So I have cluster node on Google Kubernetes Engine and I do spark-submit to run some spark job. (I didn't use spark-submit exactly, I launch the submit using java code, but they are essentially invoking the same Scala class, which is SparkSubmit.class)
And in my case, I have two clusters I can connect with on my laptop by using the gcloud command.
e.g.
gcloud container clusters get-credentials cluster-1
gcloud container clusters get-credentials cluster-2
when I connect to cluster-1, and spark-submit is submitting to cluster-1, it works. But when I ran the second gcloud command and still submitting to cluster-1, it won't work, and the following stack track appears (abridged version)
io.fabric8.kubernetes.client.KubernetesClientException: Failed to start websocket
at io.fabric8.kubernetes.client.dsl.internal.WatchConnectionManager$2.onFailure(WatchConnectionManager.java:194)
at okhttp3.internal.ws.RealWebSocket.failWebSocket(RealWebSocket.java:543)

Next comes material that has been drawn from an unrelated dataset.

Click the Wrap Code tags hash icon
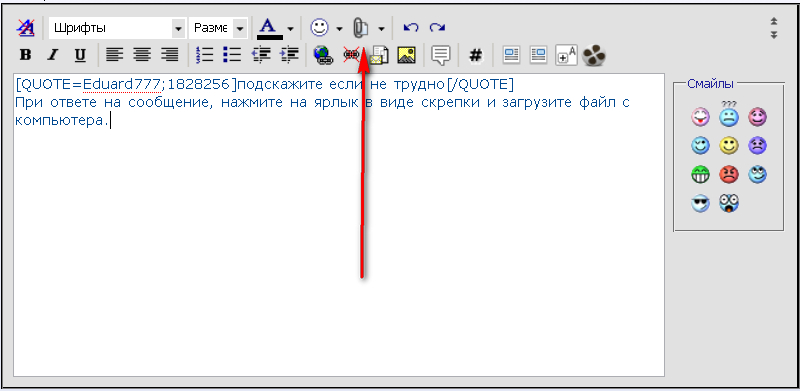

at okhttp3.internal.ws.RealWebSocket$2.onFailure(RealWebSocket.java:208)
at okhttp3.RealCall$AsyncCall.execute(RealCall.java:148)
at okhttp3.internal.NamedRunnable.run(NamedRunnable.java:32)

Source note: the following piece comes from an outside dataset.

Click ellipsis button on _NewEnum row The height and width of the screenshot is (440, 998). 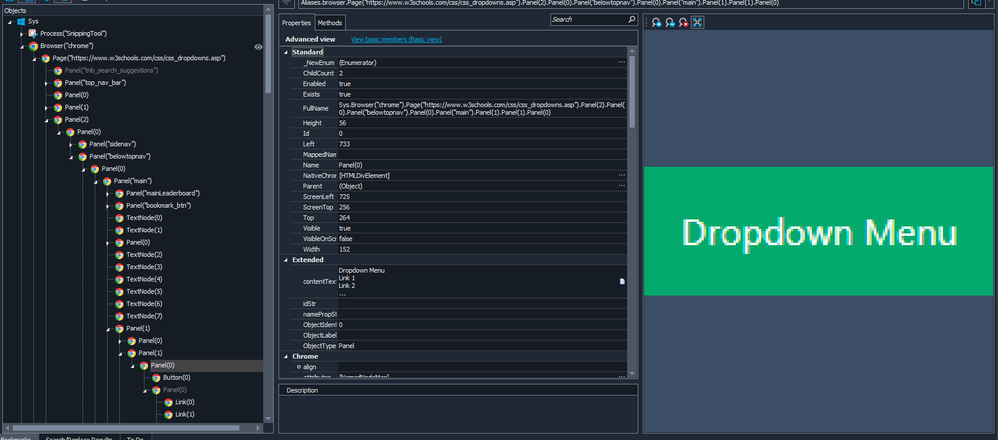pyautogui.click(x=621, y=62)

at java.util.concurrent.ThreadPoolExecutor.runWorker(ThreadPoolExecutor.java:1142)
at java.util.concurrent.ThreadPoolExecutor$Worker.run(ThreadPoolExecutor.java:617)
at java.lang.Thread.run(Thread.java:748)
Caused by: javax.net.ssl.SSLHandshakeException: sun.security.validator.ValidatorException: PKIX path building failed: sun.security.provider.certpath.SunCertPathBuilderException: unable to find valid certification path to requested target
at sun.security.ssl.Alerts.getSSLException(Alerts.java:192)

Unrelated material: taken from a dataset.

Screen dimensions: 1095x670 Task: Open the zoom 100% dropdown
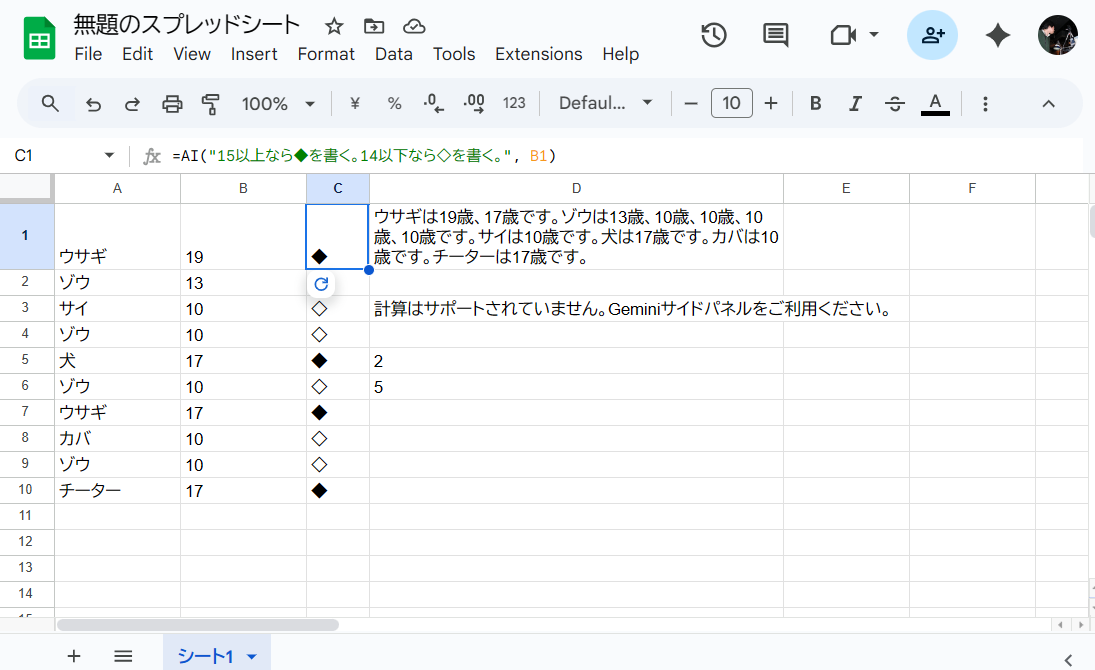point(278,103)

at sun.security.ssl.SSLSocketImpl.fatal(SSLSocketImpl.java:1949)
at sun.security.ssl.Handshaker.fatalSE(Handshaker.java:302)
at sun.security.ssl.Handshaker.fatalSE(Handshaker.java:296)
at sun.security.ssl.ClientHandshaker.serverCertificate(ClientHandshaker.java:1514)
at sun.security.ssl.ClientHandshaker.processMessage(ClientHandshaker.java:216)
I've been searching for a while without success. The main issue is probably when spark-submit launches, it searches for some sort of credential on the local machine relating to Kubernetes, and the changing context by previous two gcloud command messed it up.
I'm just curious, when we do spark-submit, how exactly does the remote K8s server knows who I am? What's the auth process involved in all this?
Thank you in advance.
A PKIX path building failed error means Java tries to open an SSL connection, but was unable to find a chain of certificates (the path) that validates the certificate the server offered.
The code you're running from does not trust the certificate offered by the cluster. The clusters are probably using self-signed certificates.
Run from the command line, Java looks for the chain in the truststore located at jre/lib/security/cacerts. Run as part of a larger environment (Tomcat, Glassfish, etc) it will use that environment's certificate truststore.
Since you started spark_submit manually, you're likely missing an option to specify where to find the keystore (server certificate and private key) and truststore (CA certificates). These are usually specified as:
-Djavax.net.ssl.trustStore=/somepath/truststore.jks
-Djavax.net.ssl.keyStore=/somepath/keystore.jks
If you're running on Java 9+, you will also need to specify the StoreType:
-Djavax.net.ssl.keyStoreType=<TYPE>
-Djavax.net.ssl.trustStoreType=<TYPE>
Up through Java 8, the keystores were always JKS. Since Java 9 they can also be PKCS12.
In the case of a self-signed key, you can export it from the keystore and import it into the truststore as a trusted certificate. There are several sites with instructions for how to do this. I find Jakob Jenkov's site to be quite readable.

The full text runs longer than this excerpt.